!Hola Dancing
the Macarena into the kitchen today!
Inspiration for this recipe selection came from researching chocolate which goes back to Aztec times.
Mexico.
My first experience with Mexican food came when my family accompanied my father on a Convention trip to Memphis, Tennessee.
I was around nine years old, the year 1963. 78 years after the first reference to enchiladas in the United States. How does Mexican cuisine and Tennessee relate, you ask? I haven't a clue except that was my first introduction to an authentic Mexican family and their cuisine, whose restaurant my family happened upon and selected for dinner that evening.
I'll never forget my first taste of homemade salsa and freshly made tortillia chips. The rest of the meal which included enchiladas was just as memorable.
It was a great trip with memories that included an up close and personal view of Graceland, Elvis Presley's home.
Back to Mexican cuisine and enchiladas...
According to The World of Food And Wine
Salsa was sold in the Aztec market places. Salsa, the Spanish word for sauce, is uncooked and sometimes pureed until chunky, smooth, or chopped. Large red tomatoes, tomatillo, chipotle {a staple in the Aztec diet} and the avocado are found in the modern salsa, and are the same core ingredients used in the past. We can thank the Aztecs for Chocolate. It was through them that the Spaniards brought the product to Europe in 1657.

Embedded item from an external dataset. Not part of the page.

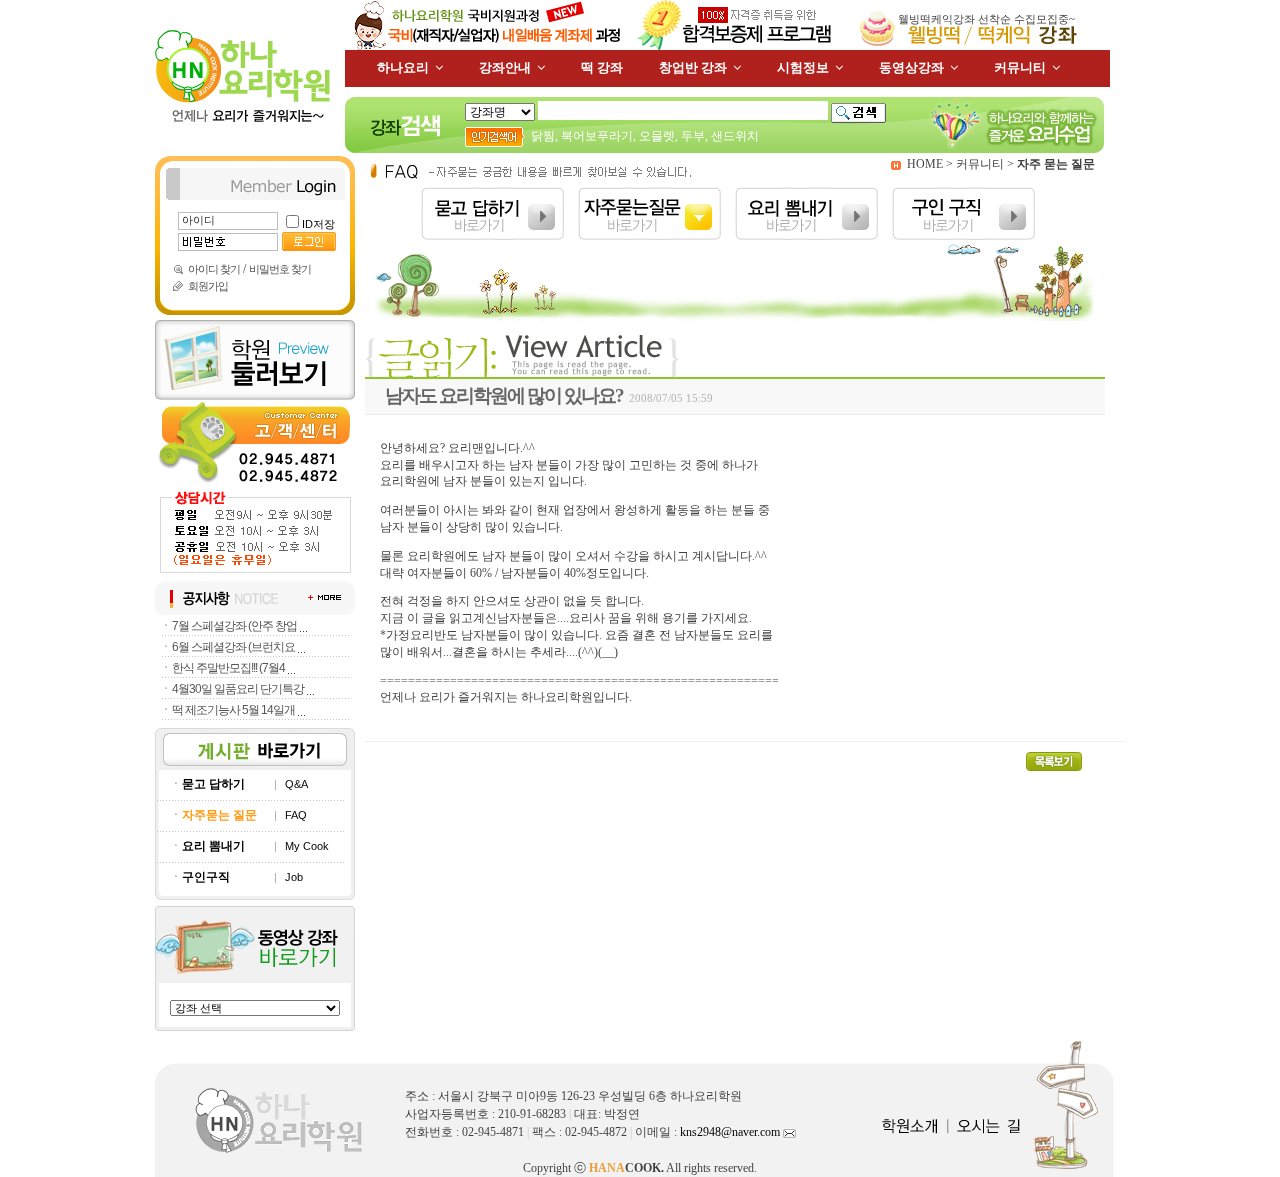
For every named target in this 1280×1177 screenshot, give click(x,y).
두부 (693, 136)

The term enchilada is first referenced in the US in 1885. Yet the concept of tortillas being used as a wrap can be clearly linked to the Aztecs. The word enchilada means "in chile."
The tomatillo is a fruit that dates back to at least 800 BC, the word meaning round and plump. The Aztecs domesticated it, and when the Europeans came to Mexico, they documented the local foods and often confused the names by shortening the words. Though never popular with Europeans, it thrived in Italy. Today a relative of the fruit is common in the US. Tomatillo, a member of the night shade family, provides tart flavor in many different green sauces.

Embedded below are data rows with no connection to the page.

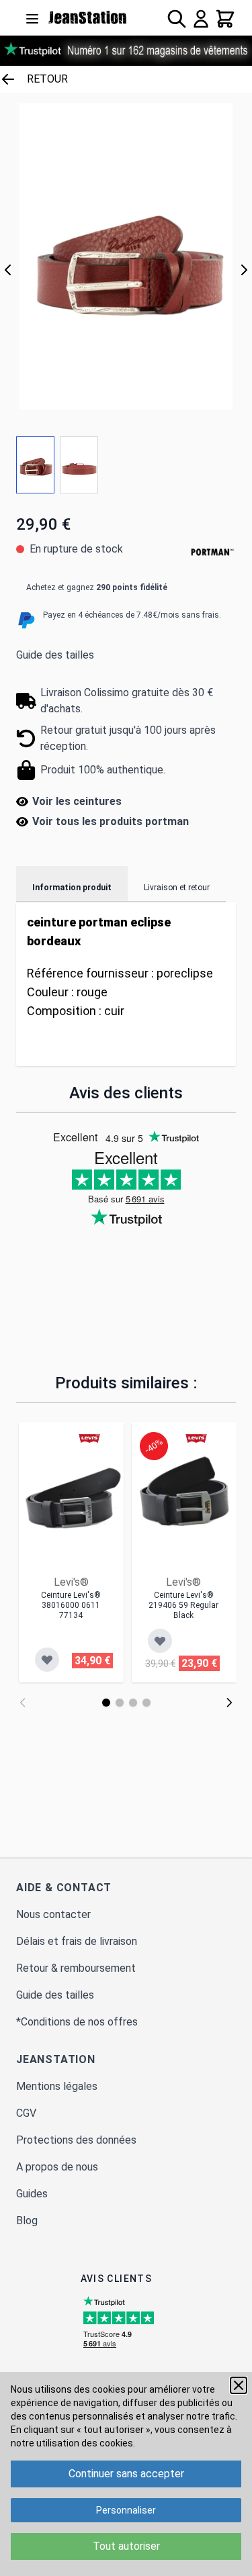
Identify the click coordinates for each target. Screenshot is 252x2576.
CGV (26, 2113)
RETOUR (47, 79)
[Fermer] (238, 2385)
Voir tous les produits (110, 821)
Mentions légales (56, 2086)
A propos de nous (57, 2166)
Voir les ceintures (77, 801)
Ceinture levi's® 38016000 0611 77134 (71, 1605)
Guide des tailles (55, 655)
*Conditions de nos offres (77, 2021)
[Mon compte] (201, 19)
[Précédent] (8, 270)
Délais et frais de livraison (76, 1941)
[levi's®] (89, 1438)
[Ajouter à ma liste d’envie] (47, 1660)
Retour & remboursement (76, 1968)
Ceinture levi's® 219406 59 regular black (183, 1605)
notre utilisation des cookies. (73, 2443)
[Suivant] (244, 270)
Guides (32, 2193)
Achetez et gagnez (96, 587)
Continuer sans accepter (126, 2473)
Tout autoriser (126, 2546)
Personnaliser (126, 2510)
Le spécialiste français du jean (88, 17)
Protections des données (76, 2140)
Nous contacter (53, 1914)
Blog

The Portuguese aided the spread of the chili pepper plants. Thought the earliest mention was in 1542 when a German herbalist, Leonhart Fuchs, described and illustrated several types of peppers. Though for people of Europe, the history of the pepper began in the late 15th century, when Colombus brought the peppers home. There is archaeological evidence that peppers were in use since 5000 BC.
Pre-Columbus is how far back the Tamale can be traced. The Friar Bernardino de Sahagun documented that the Spaniards were served tamales by the Aztecs in the 1550's.
Other foods that we associate with Mexican cuisine, are not traditionally so. The Flan was discovered in Medieval Europe. And ceviche is an Inca discovery, eating their catch of the day raw with only a few seasonings. It wasn't until the late 15th century when Native American chefs of Ecuador and Peru began to add the citrus fruits with the South American fish, and creating the dish that we know today.
Flavors from around the world have influenced Mexican dishes. The same can be said about Mexican traditional favorites affecting other countries menus. In just about every culture you look at, you can find a hint of Mexico.
My suggestion for a lovely Mexican menu would be homemade salsa and chips, a bubbling tray of enchiladas, spanish rice and refried beans. Complete the meal with a lovely, Carmel Flan.
Enchiladas
1 lb ground beef
2 cloves garlic, crushed and minced
½ cup chopped onion
1 cup shredded Monterey Jack cheese
8 -10 small corn tortillas
½ teaspoon salt
¼ teaspoon black pepper
2 cans enchilada sauce, 10 oz each
¼ cup Pace cheese queso dip
Fresh parsley to garnish
Sour cream
Sliced Black Olives
Preparation:
Preheat the oven to 350 degrees F.
Brown the ground beef, onion and garlic in a non-stick skillet for 8 to 10 minutes or until the beef is brown. Pour off any grease. Season with salt and pepper. Stir in ½ cup of enchilada sauce and set aside the rest from that can, stir in cheese queso dip.
Pour the whole of the other can of sauce into a shallow baking dish.
Heat enough oil in a pan to cover bottom. Dip one corn tortilla in oil, one side then the other, just to soften (not fry). Complete the process with all the tortillas. Lay on paper towel while cooking the others.
Spoon the beef down the middle of each tortilla and roll it up. Put the enchiladas seam side down in a 13 x 9 inch baking dish. Spraying pan with Pam first helps with clean up.
Cover the dish and bake for 15 minutes. Uncover the dish, spoon the rest of the enchilada sauce from the first can over the enchiladas and sprinkle with the cheese.
Bake uncovered for another 10 minutes or until the cheese melts.
Garnish with parsley and serve with sour cream and sliced black olives.